Stored dataset items

⁂

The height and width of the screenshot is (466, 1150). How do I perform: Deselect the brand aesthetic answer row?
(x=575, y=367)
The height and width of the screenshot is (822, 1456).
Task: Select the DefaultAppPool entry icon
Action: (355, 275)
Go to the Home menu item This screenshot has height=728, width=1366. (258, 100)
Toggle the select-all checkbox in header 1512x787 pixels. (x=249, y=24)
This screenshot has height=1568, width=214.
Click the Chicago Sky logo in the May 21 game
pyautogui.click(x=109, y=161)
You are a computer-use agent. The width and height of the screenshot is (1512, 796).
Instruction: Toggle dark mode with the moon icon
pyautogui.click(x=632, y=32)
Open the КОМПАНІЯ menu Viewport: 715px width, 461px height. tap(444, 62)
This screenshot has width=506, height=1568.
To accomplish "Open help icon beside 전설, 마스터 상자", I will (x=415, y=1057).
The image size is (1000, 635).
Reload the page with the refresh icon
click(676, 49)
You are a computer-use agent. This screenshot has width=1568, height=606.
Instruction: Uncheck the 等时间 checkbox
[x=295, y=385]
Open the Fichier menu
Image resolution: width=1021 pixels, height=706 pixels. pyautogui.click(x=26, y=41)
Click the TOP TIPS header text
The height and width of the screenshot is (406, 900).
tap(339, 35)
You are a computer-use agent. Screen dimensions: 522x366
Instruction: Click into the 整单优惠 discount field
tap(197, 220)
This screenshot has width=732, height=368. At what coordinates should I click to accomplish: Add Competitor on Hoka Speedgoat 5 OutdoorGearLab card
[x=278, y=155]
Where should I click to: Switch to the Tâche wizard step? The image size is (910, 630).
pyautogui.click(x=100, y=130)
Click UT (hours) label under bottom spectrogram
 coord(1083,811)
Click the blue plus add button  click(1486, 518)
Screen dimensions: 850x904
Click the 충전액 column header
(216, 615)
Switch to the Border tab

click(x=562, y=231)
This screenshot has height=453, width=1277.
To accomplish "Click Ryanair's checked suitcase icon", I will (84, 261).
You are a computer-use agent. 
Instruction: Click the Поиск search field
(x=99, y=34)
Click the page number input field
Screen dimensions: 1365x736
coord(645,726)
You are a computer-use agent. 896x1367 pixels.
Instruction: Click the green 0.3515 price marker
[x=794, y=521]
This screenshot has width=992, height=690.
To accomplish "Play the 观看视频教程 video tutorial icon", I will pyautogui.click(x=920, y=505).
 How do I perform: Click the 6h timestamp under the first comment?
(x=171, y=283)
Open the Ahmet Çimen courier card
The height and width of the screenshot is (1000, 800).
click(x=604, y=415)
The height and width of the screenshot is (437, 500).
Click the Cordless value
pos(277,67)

⁂

Report each line in the data that holds the word "will".

To accomplish "Open help icon beside 전설, 마스터 상자", I will (x=415, y=1057).
To accomplish "Click Ryanair's checked suitcase icon", I will (84, 261).
To accomplish "Play the 观看视频教程 video tutorial icon", I will pyautogui.click(x=920, y=505).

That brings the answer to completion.